Женщина молчала, и не похоже было, что она собирается сказать что-нибудь в свое оправдание. Она подождала немного, и, когда убедилась, что мужчина кончил говорить, с невозмутимым видом снова взялась за работу, от которой ее оторвали. Она отодвинула крышку люка в потолке над шкафом, до пояса влезла в него и, удерживаясь на локтях и неловко болтая ногами, стала взбираться наверх. Тут и там тонкими нитями посыпался песок. Он подумал, что на чердаке, наверное, обитает какое-нибудь необычное насекомое… Песок и гнилое дерево… Но нет, довольно, необычного и так больше чем достаточно!
Потом из потолка, то из одного места, то из другого, устремилось вниз множество ручейков песка. Было очень странно, что этот обильный поток низвергается почти бесшумно. В мгновение ока на покрывающих пол циновках барельефом оттиснулся дощатый потолок со всеми щелями и дырками от сучком. Песок набился в нос, ел глаза. Мужчина поспешно выскочил наружу.

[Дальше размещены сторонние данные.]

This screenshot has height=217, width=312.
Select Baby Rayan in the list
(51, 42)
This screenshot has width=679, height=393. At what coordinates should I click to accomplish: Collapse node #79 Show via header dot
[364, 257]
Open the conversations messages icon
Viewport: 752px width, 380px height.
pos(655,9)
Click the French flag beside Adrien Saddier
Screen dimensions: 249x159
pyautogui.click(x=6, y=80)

В первый миг было ощущение, что он вбежал в костер и ступни уже начинают плавиться. Но где-то внутри оставалась цилиндрическая ледышка, которая не поддавалась даже такому жару. Где-то внутри копошился стыд. Эта женщина как животное… Нет для нее вчера, нет завтра — живет сегодняшним днем… Мир, где господствует уверенность, что человека можно начисто стереть, как мел с грифельной доски… И во сне не приснится, что в наши дни где-то еще гнездится подобная дикость. Ну ладно… Если считать это признаком того, что он оправился от потрясения и к нему начало возвращаться спокойствие, то этот стыд не так уж и плох.
Однако нечего зря терять время. Хорошо бы покончить с этим еще дотемна. Сощурившись, он прикинул на глаза высоту волнистой стены песка, подернутой тонкой вуалью, напоминавшей расплавленное стекло. Чем дольше он смотрел на стену, тем выше она казалась. Трудно, конечно, идти против природы и пытаться сделать пологий склон крутым, но ведь он-то хочет крутой склон сделать пологим — только и всего. Особых причин идти на попятную как будто нет.
Вернее всего было бы начать сверху. Но поскольку это невозможно, нет другого выхода, как копать снизу. Сначала он подкопает, сколько нужно, в самом низу и подождет, пока сверху обвалится песок, потом снова подкопает снизу, и снова сверху свалится песок… Повторяя это раз за разом, он будет подниматься все выше и в конце концов окажется наверху. Конечно, его ждут обвалы, и песчаные потоки будут сбрасывать его вниз. Но хоть их и называют потоками — песок все же не вода. Ему ни разу не приходилось слышать, чтобы в песке тонули.
Лопата стояла рядом с бидонами у наружной стены дома. Заточенное полукругом острие белело, как осколок фарфора.